Il y a toujours lieu de contester la vision de l'Union européenne - que M. Bizet et moi avons pu apprécier en nous entretenant hier avec M. Madelin, directeur général de la DG Connect - selon laquelle le grand marché du numérique rendrait le développement industriel automatique. Il ne faut pas rêver : cela passera par une action stratégique, dont l'Union européenne n'a pas les moyens budgétaires, et qui suppose donc une harmonisation des actions des États.
Nous disposons d'industries culturelles puissantes, certes, mais pas toujours harmonisées, et qui répondent à des modèles totalement différents, comme en témoigne la quasi-inexistence de droits d'auteur dans le secteur de la presse et des médias : les contenus d'information sont considérés comme des données publiques dès leur publication. Ce n'est que tardivement que la presse a été intégrée à la rémunération pour copie privée, et avec des niveaux minorés, puisque c'est ce qui prend le plus de place dans les disques durs qui obtient la plus grosse part. Défendre la culture est une chose ; défendre l'information en est une autre. Le livre correspond à un modèle particulier, fondé presque exclusivement sur le droit d'auteur, au contraire de l'industrie musicale, qui bénéficie de concerts et de produits dérivés. L'enjeu est de protéger l'industrie culturelle, mais aussi de la faire rayonner, ce qui n'est pas toujours le cas : la fiction télévisuelle française, particulièrement aidée, est ainsi incapable de s'exporter, à l'exception de l'image animée numérique.

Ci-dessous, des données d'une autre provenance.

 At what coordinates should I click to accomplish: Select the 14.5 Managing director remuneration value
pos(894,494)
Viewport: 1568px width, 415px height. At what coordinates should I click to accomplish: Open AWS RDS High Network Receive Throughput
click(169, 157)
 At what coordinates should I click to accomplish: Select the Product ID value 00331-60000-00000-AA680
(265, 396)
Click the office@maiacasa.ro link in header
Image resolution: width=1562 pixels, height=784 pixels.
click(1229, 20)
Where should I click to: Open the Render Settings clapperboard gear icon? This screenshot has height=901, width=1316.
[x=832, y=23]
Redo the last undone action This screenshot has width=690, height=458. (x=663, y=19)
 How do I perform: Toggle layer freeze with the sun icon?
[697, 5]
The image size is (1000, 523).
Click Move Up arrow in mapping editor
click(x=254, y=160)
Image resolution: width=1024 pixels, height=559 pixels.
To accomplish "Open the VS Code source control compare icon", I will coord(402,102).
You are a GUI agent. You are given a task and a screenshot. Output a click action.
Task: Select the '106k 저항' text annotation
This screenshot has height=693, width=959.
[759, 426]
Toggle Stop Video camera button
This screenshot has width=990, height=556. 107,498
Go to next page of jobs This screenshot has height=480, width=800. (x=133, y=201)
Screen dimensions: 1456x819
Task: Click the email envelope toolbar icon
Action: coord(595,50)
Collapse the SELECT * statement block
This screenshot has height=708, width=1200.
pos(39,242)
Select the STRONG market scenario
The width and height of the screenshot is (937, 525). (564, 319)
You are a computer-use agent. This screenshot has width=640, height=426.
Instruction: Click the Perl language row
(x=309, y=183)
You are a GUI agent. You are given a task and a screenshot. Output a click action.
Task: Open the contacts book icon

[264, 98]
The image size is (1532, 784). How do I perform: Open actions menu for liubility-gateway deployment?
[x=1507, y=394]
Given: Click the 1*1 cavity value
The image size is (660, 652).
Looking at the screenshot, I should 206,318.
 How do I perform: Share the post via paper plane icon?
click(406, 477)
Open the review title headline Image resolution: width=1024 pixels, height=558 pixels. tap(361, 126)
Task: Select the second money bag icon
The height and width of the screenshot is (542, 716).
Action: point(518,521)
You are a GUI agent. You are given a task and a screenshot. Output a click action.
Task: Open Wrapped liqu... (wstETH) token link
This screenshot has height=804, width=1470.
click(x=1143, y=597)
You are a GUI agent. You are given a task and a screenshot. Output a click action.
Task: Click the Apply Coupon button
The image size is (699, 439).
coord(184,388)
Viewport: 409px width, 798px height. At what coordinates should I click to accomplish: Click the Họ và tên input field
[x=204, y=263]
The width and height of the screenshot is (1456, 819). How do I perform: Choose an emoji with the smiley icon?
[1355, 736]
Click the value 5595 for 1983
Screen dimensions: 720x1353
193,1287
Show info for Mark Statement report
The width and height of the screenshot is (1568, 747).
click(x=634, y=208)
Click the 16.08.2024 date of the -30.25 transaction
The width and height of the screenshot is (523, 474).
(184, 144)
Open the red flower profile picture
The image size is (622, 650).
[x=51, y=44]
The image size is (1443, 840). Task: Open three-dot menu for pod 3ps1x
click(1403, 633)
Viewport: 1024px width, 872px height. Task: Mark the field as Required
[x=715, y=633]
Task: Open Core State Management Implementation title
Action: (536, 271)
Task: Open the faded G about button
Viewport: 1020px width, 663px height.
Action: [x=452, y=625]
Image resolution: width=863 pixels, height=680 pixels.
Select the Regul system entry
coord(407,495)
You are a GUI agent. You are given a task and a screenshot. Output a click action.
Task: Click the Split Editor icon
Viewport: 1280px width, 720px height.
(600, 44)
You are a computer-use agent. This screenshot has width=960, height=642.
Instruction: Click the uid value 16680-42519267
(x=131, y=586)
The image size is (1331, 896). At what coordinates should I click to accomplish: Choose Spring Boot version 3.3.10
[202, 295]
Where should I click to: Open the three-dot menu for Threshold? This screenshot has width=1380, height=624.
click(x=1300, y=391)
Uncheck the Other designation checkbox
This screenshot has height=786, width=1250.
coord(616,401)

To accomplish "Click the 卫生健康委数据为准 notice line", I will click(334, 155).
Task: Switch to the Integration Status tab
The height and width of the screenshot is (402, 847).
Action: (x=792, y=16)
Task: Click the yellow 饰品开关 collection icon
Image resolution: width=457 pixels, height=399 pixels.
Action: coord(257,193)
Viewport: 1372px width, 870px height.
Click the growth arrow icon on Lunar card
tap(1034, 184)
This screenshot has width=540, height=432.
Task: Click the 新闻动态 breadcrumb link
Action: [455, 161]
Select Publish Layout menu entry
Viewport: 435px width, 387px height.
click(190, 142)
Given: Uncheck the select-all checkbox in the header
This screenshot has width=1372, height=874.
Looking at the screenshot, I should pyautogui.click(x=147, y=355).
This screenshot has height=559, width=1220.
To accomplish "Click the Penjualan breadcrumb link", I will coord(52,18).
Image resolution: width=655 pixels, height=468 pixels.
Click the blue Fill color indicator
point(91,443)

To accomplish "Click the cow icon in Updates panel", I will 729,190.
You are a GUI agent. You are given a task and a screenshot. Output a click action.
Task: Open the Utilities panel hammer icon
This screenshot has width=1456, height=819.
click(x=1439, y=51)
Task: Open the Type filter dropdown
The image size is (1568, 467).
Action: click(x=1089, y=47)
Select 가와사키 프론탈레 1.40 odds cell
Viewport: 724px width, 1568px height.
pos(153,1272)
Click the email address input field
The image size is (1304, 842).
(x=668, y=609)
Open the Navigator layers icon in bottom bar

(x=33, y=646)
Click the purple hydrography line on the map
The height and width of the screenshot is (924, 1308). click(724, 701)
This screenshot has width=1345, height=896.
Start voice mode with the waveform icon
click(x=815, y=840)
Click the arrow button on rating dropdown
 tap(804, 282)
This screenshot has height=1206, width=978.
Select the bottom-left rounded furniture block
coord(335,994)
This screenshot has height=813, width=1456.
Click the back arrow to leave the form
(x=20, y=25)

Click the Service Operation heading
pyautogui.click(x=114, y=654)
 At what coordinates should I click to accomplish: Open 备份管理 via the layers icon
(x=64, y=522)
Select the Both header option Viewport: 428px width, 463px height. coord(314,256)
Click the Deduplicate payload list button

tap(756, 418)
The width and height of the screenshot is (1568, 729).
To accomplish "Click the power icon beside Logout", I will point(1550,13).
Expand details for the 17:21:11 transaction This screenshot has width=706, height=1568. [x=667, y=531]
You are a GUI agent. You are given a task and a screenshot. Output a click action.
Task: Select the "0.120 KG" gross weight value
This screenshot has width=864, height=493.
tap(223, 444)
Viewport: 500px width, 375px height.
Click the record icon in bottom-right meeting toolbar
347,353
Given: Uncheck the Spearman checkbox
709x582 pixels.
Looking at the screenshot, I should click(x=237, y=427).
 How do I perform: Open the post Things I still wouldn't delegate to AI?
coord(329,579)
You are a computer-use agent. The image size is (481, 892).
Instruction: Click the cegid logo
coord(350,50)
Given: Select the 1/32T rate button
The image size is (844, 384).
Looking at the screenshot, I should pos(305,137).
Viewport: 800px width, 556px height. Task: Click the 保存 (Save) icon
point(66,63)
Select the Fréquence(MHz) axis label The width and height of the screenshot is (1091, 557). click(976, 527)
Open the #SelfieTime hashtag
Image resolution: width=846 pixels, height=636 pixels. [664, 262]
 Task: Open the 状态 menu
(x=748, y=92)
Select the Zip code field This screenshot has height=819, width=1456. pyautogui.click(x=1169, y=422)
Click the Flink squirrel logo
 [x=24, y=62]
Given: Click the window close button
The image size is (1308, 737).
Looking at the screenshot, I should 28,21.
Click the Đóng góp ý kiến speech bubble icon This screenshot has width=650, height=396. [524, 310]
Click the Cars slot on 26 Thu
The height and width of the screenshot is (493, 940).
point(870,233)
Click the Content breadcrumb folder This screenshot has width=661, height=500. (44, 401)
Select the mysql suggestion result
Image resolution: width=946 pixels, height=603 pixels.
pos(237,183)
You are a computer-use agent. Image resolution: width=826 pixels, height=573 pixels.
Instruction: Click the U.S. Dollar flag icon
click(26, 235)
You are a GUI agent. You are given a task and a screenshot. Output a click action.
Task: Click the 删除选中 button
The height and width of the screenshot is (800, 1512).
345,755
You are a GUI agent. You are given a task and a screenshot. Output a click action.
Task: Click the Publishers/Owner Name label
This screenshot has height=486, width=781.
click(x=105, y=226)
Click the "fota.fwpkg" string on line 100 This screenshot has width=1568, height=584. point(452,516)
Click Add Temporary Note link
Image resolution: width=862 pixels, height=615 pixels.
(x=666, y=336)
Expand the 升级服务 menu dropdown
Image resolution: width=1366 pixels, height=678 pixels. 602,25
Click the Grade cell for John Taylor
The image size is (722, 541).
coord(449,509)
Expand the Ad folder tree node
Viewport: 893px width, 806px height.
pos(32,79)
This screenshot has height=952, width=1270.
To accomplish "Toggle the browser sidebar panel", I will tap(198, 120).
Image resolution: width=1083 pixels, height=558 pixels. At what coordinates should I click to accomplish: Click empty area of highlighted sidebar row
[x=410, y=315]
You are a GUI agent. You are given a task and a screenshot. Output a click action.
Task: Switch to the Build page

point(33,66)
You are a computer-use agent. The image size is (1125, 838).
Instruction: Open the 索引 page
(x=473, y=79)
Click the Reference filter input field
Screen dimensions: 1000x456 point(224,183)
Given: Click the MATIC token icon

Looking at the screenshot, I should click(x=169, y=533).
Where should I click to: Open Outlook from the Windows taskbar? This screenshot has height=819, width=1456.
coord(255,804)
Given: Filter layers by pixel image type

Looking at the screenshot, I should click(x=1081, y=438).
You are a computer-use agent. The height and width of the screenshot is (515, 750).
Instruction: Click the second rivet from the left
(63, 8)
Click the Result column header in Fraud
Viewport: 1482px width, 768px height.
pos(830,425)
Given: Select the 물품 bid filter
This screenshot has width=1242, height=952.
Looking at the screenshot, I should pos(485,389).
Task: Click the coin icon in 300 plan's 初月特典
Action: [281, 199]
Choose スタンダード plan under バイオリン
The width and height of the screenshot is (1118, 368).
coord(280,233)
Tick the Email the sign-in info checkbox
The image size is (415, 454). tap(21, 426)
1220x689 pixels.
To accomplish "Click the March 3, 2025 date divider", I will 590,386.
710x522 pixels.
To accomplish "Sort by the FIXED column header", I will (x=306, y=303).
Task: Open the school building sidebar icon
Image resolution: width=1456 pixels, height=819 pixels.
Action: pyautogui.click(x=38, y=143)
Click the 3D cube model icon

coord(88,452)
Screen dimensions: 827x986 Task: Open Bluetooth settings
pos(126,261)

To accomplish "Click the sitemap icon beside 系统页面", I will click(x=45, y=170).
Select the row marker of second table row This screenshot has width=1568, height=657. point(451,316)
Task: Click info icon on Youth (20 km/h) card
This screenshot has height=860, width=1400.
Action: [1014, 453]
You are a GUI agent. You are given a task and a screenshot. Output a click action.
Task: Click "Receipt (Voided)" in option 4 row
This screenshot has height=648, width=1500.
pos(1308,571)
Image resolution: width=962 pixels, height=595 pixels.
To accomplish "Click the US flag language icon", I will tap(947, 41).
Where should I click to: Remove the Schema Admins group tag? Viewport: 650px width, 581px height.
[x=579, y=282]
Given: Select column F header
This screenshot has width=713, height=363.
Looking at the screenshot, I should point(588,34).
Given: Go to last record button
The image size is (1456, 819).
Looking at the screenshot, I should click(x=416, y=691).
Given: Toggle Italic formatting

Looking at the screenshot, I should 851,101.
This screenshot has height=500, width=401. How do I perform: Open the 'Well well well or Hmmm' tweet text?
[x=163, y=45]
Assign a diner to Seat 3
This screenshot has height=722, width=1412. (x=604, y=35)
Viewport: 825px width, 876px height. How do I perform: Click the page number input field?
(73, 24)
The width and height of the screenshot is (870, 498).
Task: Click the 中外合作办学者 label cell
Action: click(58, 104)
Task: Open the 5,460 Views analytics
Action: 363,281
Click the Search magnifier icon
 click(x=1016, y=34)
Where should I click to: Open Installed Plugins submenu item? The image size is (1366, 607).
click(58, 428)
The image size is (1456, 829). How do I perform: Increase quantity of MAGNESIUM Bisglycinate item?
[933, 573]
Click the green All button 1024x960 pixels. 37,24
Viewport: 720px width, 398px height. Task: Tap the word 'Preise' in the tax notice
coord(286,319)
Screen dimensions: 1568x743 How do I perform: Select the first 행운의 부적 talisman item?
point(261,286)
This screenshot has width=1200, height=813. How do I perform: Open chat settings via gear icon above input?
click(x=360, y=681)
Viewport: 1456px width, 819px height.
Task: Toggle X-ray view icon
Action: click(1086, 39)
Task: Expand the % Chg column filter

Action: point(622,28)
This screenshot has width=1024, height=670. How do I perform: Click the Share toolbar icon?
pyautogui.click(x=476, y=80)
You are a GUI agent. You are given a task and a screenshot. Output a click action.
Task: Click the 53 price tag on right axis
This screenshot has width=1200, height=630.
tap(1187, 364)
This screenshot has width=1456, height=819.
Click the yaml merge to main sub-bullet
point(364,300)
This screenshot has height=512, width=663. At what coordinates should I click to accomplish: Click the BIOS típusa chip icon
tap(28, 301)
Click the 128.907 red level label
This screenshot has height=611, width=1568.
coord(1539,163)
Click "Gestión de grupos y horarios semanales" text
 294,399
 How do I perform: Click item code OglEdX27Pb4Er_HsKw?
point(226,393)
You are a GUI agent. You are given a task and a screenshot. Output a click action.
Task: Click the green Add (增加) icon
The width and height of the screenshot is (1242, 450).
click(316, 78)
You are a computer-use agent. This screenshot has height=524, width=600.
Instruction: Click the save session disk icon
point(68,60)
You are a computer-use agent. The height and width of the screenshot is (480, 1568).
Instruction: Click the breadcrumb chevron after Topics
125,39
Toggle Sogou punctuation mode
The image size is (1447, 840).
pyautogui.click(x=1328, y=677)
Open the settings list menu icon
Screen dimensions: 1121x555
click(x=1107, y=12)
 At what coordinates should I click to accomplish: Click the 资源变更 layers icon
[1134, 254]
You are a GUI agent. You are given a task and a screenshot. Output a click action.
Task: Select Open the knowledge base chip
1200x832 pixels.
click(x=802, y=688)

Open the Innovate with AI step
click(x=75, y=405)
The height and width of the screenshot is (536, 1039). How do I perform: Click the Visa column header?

Je comprends que des lobbies des industries culturelles - le mot n'est pas péjoratif - n'apprécient guère le rapport Reda. Mais il importe d'harmoniser la durée de protection du droit d'auteur sur des standards internationaux. Il n'est pas normal que des ayants droit continuent à hériter pendant des décennies et des décennies. Nous avons quitté la culture de la rente pour une autre économie ! Je ne suis pas contre la protection, mais nous ne pouvons pas nous battre pour le statu quo. Les auteurs - dont je suis - vivent parce qu'il y a un public, dont nous apprenons beaucoup. Ces échanges nous enrichissent. Désigné rapporteur en urgence sur le projet de loi relatif à la rémunération pour copie privée, j'ai auditionné, fin 2011, des personnes qui ne le sont pas habituellement, telles que les membres de la commission de contrôle des sociétés de perception et de répartition des droits. Les abus sont trop fréquents dans ce domaine. La Commission se pose des questions sur les 25 % utilisés discrétionnairement pour la promotion culturelle... Une réforme a été écartée pour ne pas choquer la France, mais il faut s'interroger sur leur utilité à l'heure où ces sociétés disposent de réserves considérables, alors que toute l'économie culturelle est en crise.